** DATA follows **

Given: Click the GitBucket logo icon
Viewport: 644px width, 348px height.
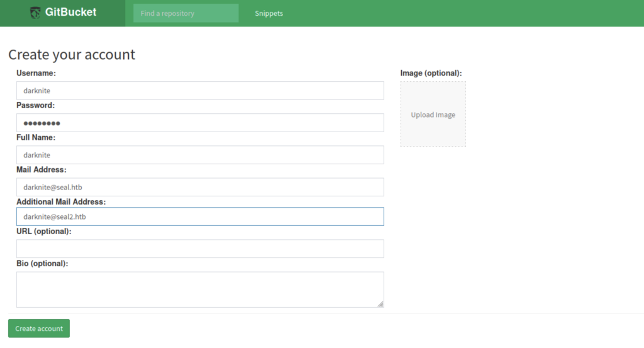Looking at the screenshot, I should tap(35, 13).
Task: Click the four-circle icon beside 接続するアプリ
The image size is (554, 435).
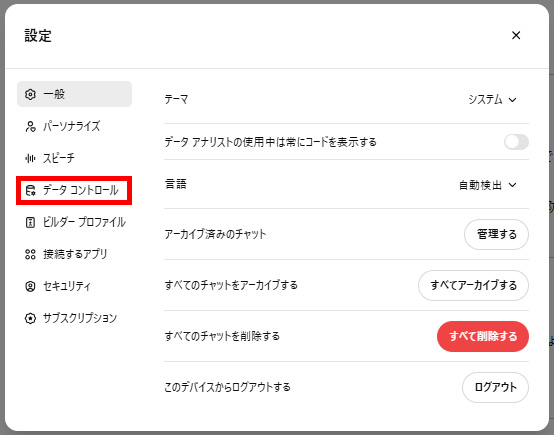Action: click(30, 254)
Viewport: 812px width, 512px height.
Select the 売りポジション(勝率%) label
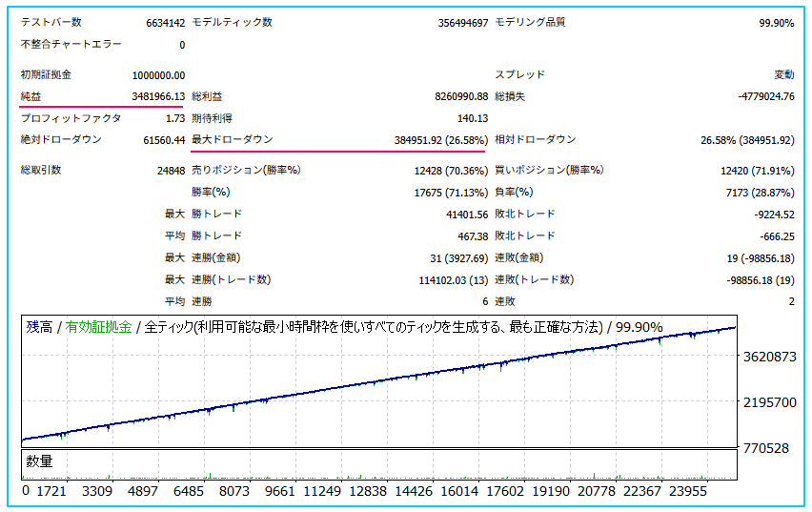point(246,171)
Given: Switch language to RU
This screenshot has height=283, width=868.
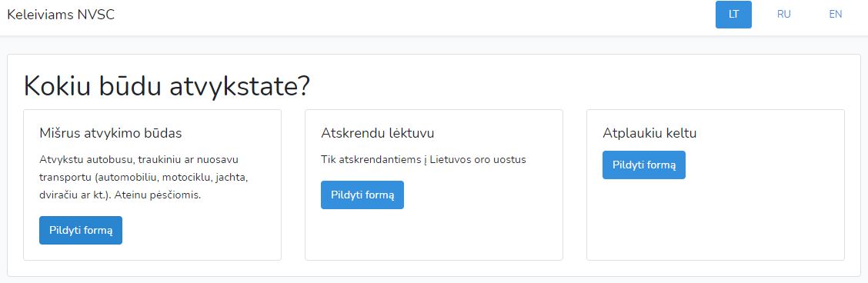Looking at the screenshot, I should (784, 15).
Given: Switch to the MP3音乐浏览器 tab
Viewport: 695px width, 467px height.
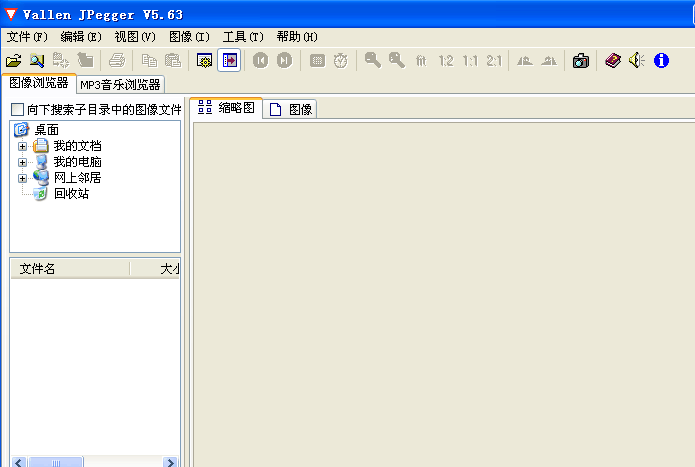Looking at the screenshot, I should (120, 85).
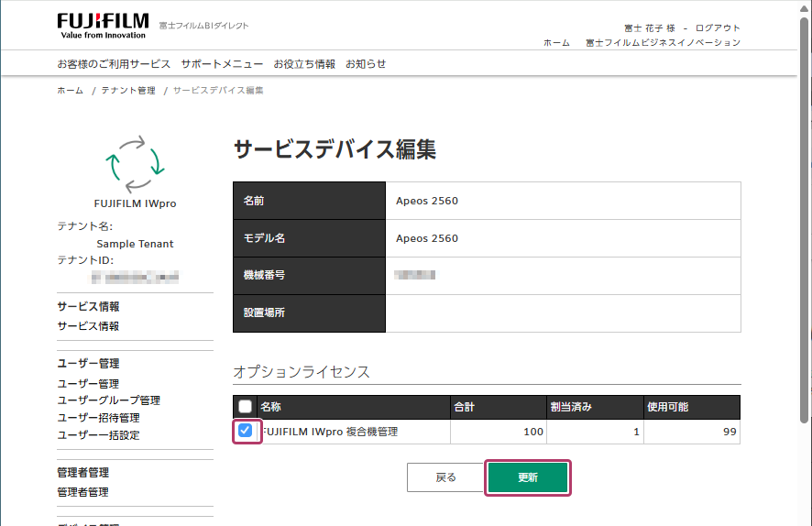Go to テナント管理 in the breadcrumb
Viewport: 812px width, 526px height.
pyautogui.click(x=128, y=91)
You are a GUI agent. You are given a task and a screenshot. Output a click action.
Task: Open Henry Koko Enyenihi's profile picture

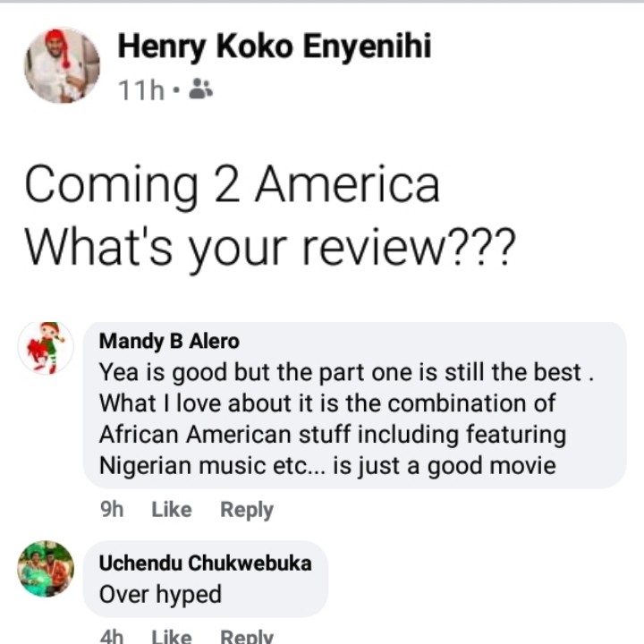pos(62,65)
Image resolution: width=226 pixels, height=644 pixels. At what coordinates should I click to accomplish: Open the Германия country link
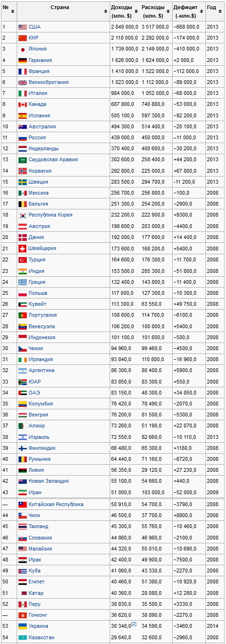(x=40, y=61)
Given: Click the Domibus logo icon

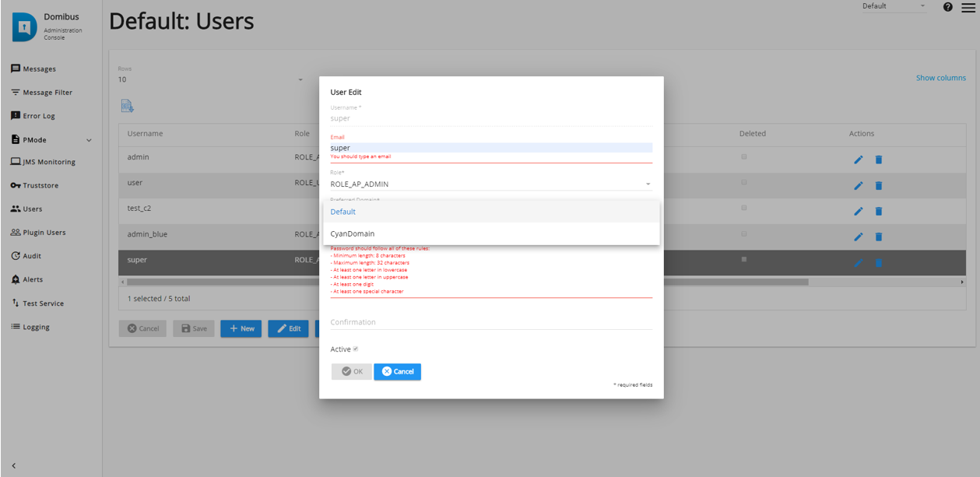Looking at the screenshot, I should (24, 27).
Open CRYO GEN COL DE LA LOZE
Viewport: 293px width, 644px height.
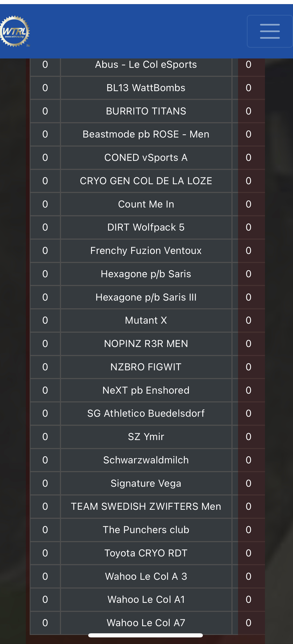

** End of DATA **

TRY IT: Within the entries above, how many lines hold the string "Switch"? State the number with no other words.

ANSWER BOX: 2